(Extract begins)

I don't think you need to read a book to understand that too many keywords eliminate all useful results. Also, the Yahoo engine is not quite the same as the Google engine, even though it's licensed from Google. Which is why it didn't catch the fact that "superscipts" is not the correct spelling!
I got a lot of interesting results Googling for "ocr superscripts symbols".
Here's my (non-copyrighted) strategy for doing a Google search. Google is fiendishly fast (which I find mind-boggling, given the size of the database!), so there's no reason not to play around. Start with an absolute minimum of keywords. If your results are too broad, add one or two keywords and search again. Iterate until you have useful results or you reach a dead end. If you do reach a dead end, the browser's "back" button is a convenient way to back out to a broader search.

(Extract ends)
(Recorded data begins)

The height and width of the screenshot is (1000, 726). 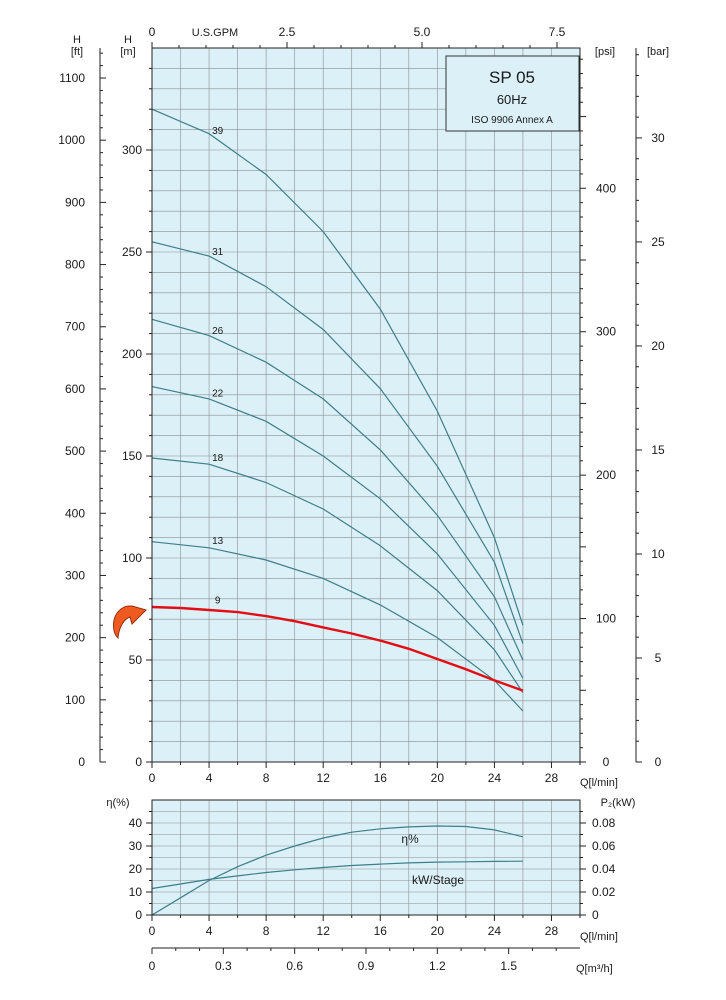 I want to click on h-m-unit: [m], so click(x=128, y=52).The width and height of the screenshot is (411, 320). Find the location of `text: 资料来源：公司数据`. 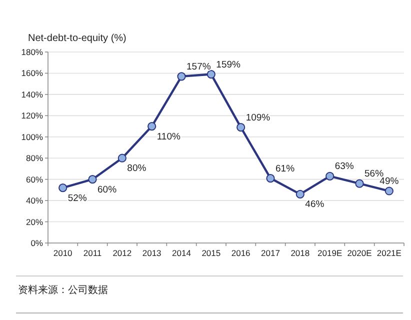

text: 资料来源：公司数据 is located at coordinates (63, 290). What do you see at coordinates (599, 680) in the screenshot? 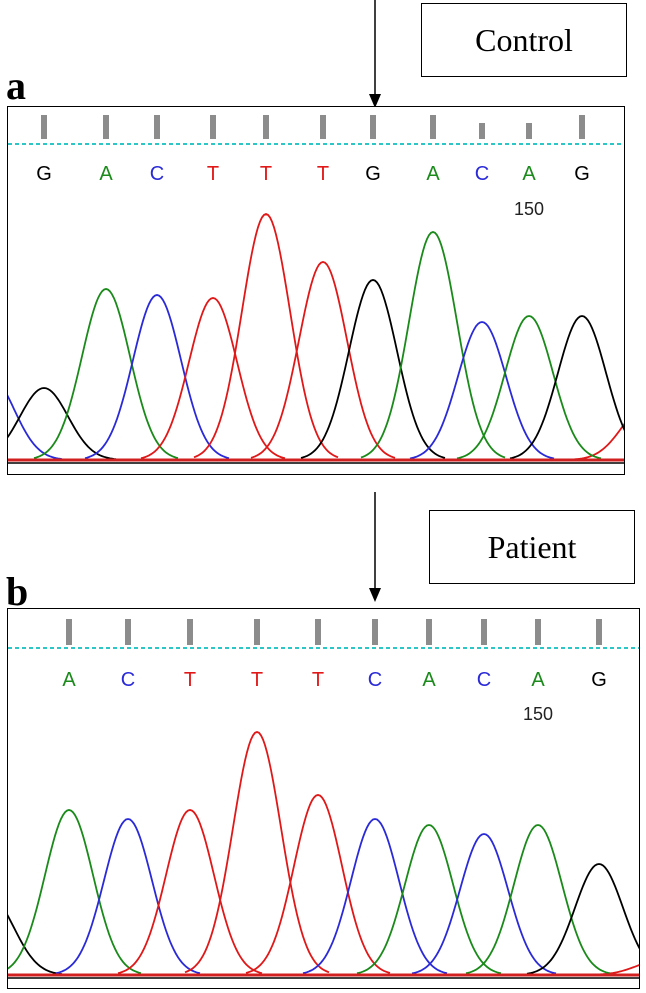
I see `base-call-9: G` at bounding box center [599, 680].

(Recorded data ends)

● **Activity**: Write out, word for word, the part of the post on Google searching from "I got a lot" up to and including "a broader search.".

● **Exercise response**:
I got a lot of interesting results Googling for "ocr superscripts symbols".
Here's my (non-copyrighted) strategy for doing a Google search. Google is fiendishly fast (which I find mind-boggling, given the size of the database!), so there's no reason not to play around. Start with an absolute minimum of keywords. If your results are too broad, add one or two keywords and search again. Iterate until you have useful results or you reach a dead end. If you do reach a dead end, the browser's "back" button is a convenient way to back out to a broader search.